EXERCISE BRIEF.
What lines in the material hold the string "Given"? Return every one of them.

INPUT RECORDS.
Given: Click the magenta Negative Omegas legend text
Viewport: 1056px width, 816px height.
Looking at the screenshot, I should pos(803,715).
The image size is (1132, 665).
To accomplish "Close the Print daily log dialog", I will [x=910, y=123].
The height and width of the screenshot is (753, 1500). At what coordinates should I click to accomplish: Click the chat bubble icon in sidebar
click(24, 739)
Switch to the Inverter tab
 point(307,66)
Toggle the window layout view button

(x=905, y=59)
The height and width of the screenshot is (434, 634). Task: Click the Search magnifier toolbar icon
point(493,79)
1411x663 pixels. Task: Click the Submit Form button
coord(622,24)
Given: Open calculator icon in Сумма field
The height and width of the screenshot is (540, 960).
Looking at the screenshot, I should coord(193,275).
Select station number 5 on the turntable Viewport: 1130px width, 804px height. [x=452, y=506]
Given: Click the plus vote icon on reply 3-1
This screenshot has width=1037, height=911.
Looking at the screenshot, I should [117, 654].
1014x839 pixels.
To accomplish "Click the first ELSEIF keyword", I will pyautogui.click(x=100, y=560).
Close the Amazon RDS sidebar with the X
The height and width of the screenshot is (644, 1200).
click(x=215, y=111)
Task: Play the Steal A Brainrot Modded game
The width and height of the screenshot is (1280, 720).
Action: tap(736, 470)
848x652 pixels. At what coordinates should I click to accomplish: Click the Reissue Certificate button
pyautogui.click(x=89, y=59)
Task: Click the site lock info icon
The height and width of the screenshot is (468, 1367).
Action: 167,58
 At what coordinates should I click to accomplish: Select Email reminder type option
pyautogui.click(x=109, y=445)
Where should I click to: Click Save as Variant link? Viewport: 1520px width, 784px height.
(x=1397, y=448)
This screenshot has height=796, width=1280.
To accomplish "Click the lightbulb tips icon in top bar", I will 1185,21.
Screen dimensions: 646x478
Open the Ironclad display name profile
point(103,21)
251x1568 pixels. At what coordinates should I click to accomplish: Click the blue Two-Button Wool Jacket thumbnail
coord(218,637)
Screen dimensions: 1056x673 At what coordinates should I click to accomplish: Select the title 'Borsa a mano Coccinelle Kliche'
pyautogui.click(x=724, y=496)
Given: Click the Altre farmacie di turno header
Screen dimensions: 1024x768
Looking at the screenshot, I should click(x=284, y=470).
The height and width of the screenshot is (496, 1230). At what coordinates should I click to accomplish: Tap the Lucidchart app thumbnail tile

ANSWER BELOW.
Given: Click the magenta Negative Omegas legend text
Given: Open calculator icon in Сумма field
Given: Click the plus vote icon on reply 3-1
Given: Click the Altre farmacie di turno header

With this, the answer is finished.